KINGSTON, R.I. – May 18, 2008 – After 25 years of working for oral surgeons as an anesthesia assistant, Patricia Jaspers found her true calling and is becoming an early childhood teacher. She will graduate from the University of Rhode Island on May 18 and receive the President’s Award for Student Excellence as the top early childhood development student on campus.

“I have always wanted to attend college and get a degree,” said Jaspers, who lives on the border of Warwick and East Greenwich. “I have finally achieved my goal to be an early elementary school teacher.”

It wasn’t easy for Jaspers to leave her job and enroll at URI as a full-time student, but her husband Lee and her sons Austin, 14, and Joshua, 12, were very supportive.

“My husband was a big motivator for me, and when I got a good grade on a test, my boys would tell me that they’re proud of me,” she recalled. “It helped that my first classes were at the Providence campus with mostly older students who were in my same shoes, so I felt very comfortable going back to school.”

When she began taking classes at the URI Kingston campus with mostly traditional aged students, she was pleasantly surprised with the relationships she developed with her fellow students.

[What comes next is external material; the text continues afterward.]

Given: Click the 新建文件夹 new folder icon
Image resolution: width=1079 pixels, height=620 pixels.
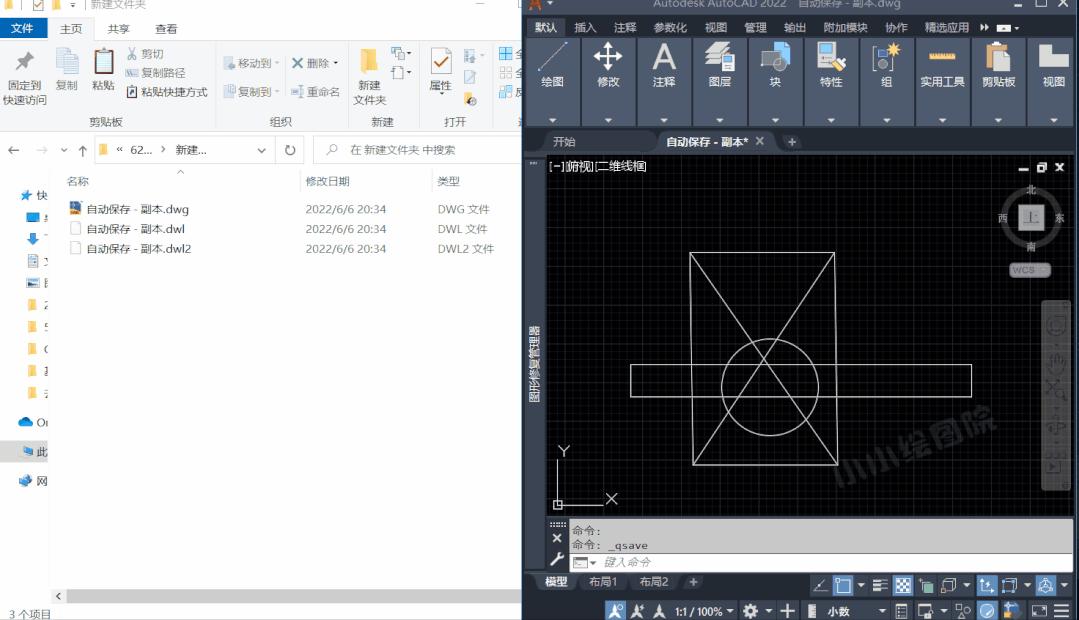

“Almost all of them were much younger than me, and on one level I felt somewhat motherly with them, but they also grew to be my friends,” Jaspers said. “We respected each other and it was a very helpful and wonderful experience being in class with them. Despite our age difference, we all felt like we were on the same level.”

Perhaps her biggest challenge was when she walked into a second grade class at Drum Rock Elementary School in Warwick for her first experience as a student teacher.

“I was nervous at first, but I started out just observing and then gradually I got more and more responsibility until, in my last two months, I was responsible for the entire classroom,” said Jaspers. “My biggest fear was that I wasn’t going to be interesting enough to the children to keep their attention. But it turned out great! I met some wonderful people, I loved the learning environment, and I love teaching children. I got a great feeling when I saw a child who was struggling finally grasp a concept and light up.”

Jaspers’ degree in early childhood development allows her to teach children from pre-kindergarten through second grade, but she intends to take four more classes this summer so she will qualify to teach in all elementary school grades. And then she will begin looking for a teaching job.

“My student teaching experience was in a second grade class, and it was a great experience, so I really hope to find a position teaching early elementary,” Jaspers concluded. “I’ve only been away from that class for a short time and I already miss the interaction with the children. I will be happy teaching almost anywhere. It’s my calling.”